Thursday, July 25, 2013

The Pope needs new media advisors - or a new brain

Oh dear. Pope Francis, whose public image vacillates between uber conservative and champion of the poor, has just revealed himself as a mindless uber conservative.

In a tour of Brazil punctuated by street riots from poor people protesting against the state expenditure on same, he has pontificated about drug prohibition.

He criticised South American governments who, facing the destruction of their societies and economies by the USA-driven War on Drugs, have espoused regulated legalisation.

"The scourge of drug-trafficking that favours violence and sows the seeds of suffering and death requires of society as a whole an act of courage," he said.

His prohibition stance misses out on the unfortunate fact that prohibition itself creates the violence and death. Just think Al Capone's Tommy-gun street shootings compared with your local pub taking a delivery of kegs in the morning. The Pope is effectively saying: "Illegal drugs create violence so you must make them more illegal", an idiotic circular argument.

Francis the Infallible Pontiff  then went all kind and human, saying this: "Rather it is necessary to confront the problems underlying the use of these drugs, by promoting greater justice, educating young people in the values that build up life in society, accompanying those in difficulty and giving them hope for the future."

As if this would be impossible under regulated legalisation, rather than infinitely more possible if it was government policy. His veneer of kindness is just code for a violent military crackdown on people who prefer drugs other than alcohol. He is either a Fool or Evil.

Or both?

Tuesday, July 09, 2013

Prohibition contradictions still thriving in mainstream media

Some of the false ecstasy pills thought to contain
chemicals more dangerous than MDMA. Legal pills
would come with a precise list of ingredients and
safe dosage information.
I've been facebooking rather then blogging for a while but I had to comment on this story from The Irish Times because it encapsulates the prohibitionist nonsense that too many supposedly quality news journals accept and regurgitate without balancing comment.  It's as if otherwise intelligent and cynical journalists are so completely blinded by prohibition propaganda that they are hypnotised into toeing the line like rabbits in headlights.

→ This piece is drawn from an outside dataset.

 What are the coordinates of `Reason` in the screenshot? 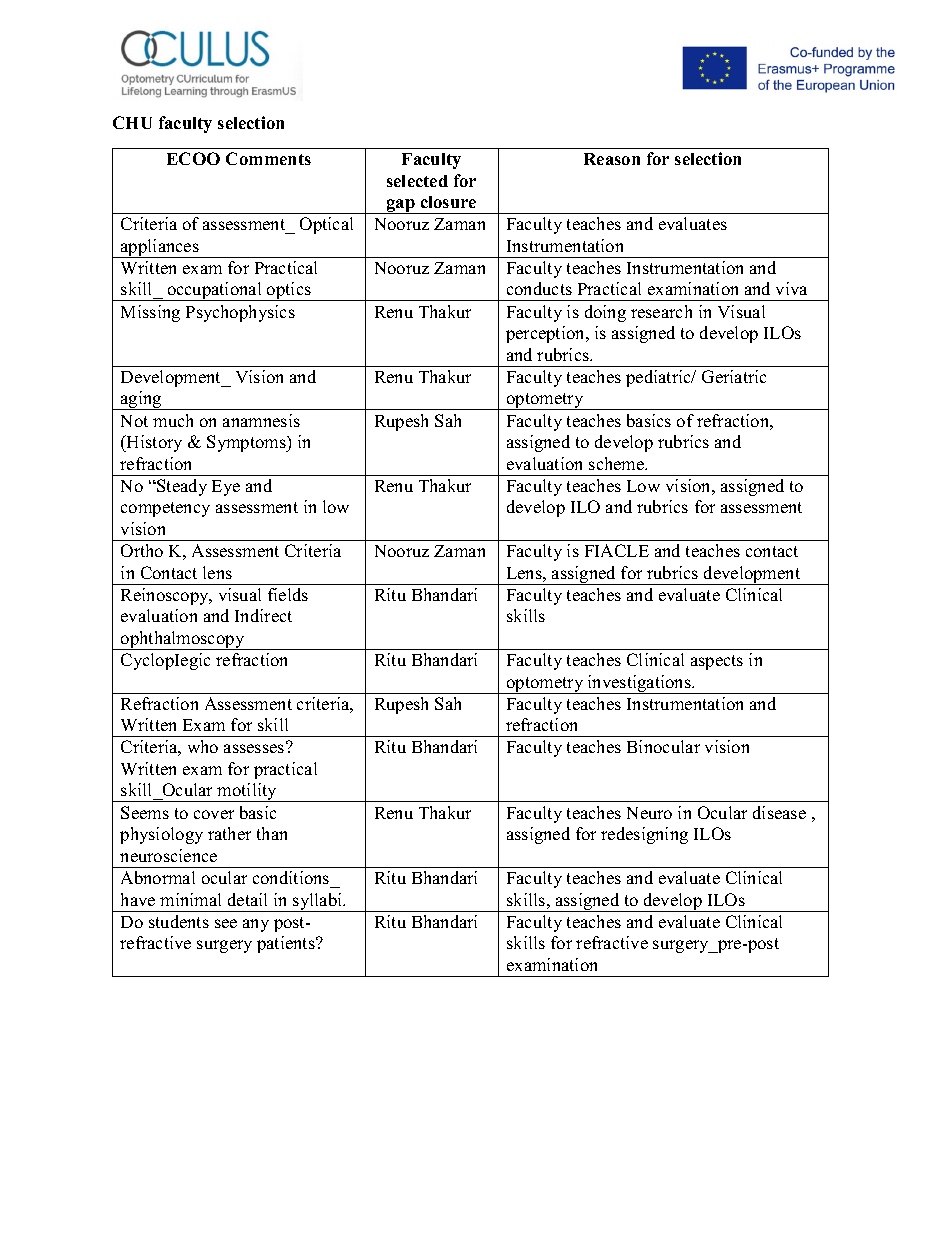 It's located at (612, 159).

It seems an alarming number of people  have died recently in Scotland and Ireland after taking 'ecstasy' - eight in Ireland and six in Scotland.

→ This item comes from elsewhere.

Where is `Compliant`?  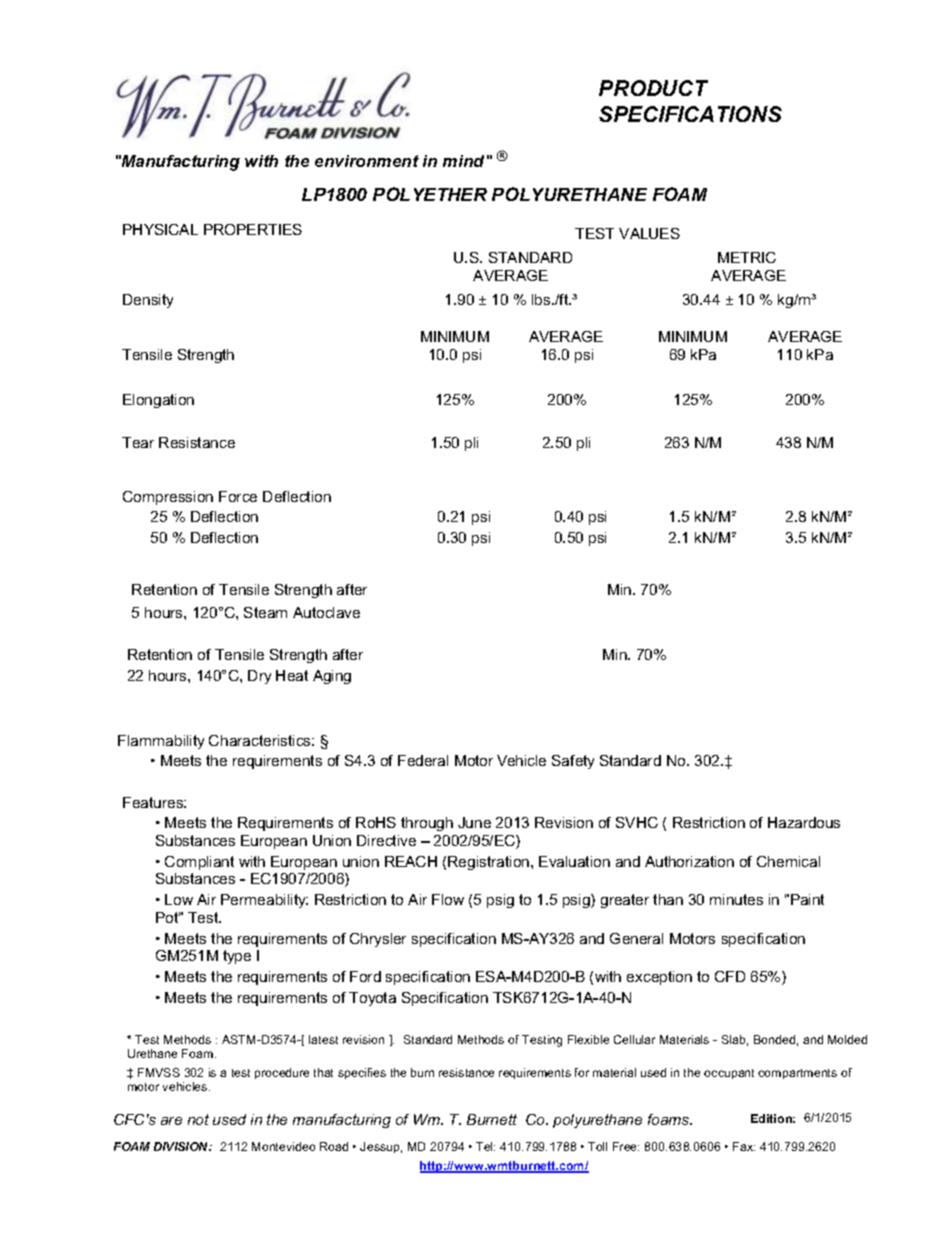
Compliant is located at coordinates (199, 863).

As usual it seems the problem is not 'ecstasy' as in MDMA but other more dangerous chemicals such as PMA, 5IT or AMT.

Of course this is happening BECAUSE OF PROHIBITION, which ensures there is no regulation on the underground, untaxed drug trade. This of course is not mentioned, with police and doctors coming out with the usual howlers:
“It is a form of chemical Russian roulette: you don’t know what you are taking, you cannot be sure what they contain and you are putting yourself in harm’s way,” said Det Chief Supt Roy McComb.
That's true, Detective McComb - but it's only because of prohibition. So your statement is the perfect rationale for legalising and regulating the much safer drugs.

The same goes for this:
"...the police service has issued a warning about ecstasy bulked out with a slower-acting chemical, which carries an added risk because users may take extra pills under the misapprehension that the drug is not working."
 Sticking closely to the prohibitionist hymn sheet, Roy McComb also...
"...called for new laws to address the problem of so-called “legal highs”, substances which may be sold as plant food, bath crystals or pond cleaner, but which produce similar effects to controlled drugs.
Detective Chief Supt Roy McComb
"Controlled drugs", Det McComb?  IF THEY ARE "CONTROLLED", HOW COME SO MANY PEOPLE ARE APPARENTLY DYING FROM THEM? Not to mention that prohibition does jack up the price of illicit drugs and creates a market for the newer, untested drugs that sniffer dogs, for instance, are not trained to detect.

Nevertheless, McComb is on a roll:
“We need legislation to deal with the issue,” said Mr McComb. “There are many people out for a fast buck. People are selling products and they don’t know if that person is going to be alive the next day.”
Yes Detective McComb, that's what happens under prohibition.

But here's the real kicker. A common pattern when people have problems from illicit drugs is a reluctance to seek treatment BECAUSE OF PROHIBITION. Dr Richard Stevenson, Glasgow Royal Infirmary's senior specialty doctor in emergency medicine, said of the Scottish deaths:
"All the fatalities were due to symptoms which are treatable if help is sought early - sadly in these cases they all came into A and E too late."
The police in these cases are doing little more than featherbedding their own power and massive drug enforcement budgets. Too bad about the casualties.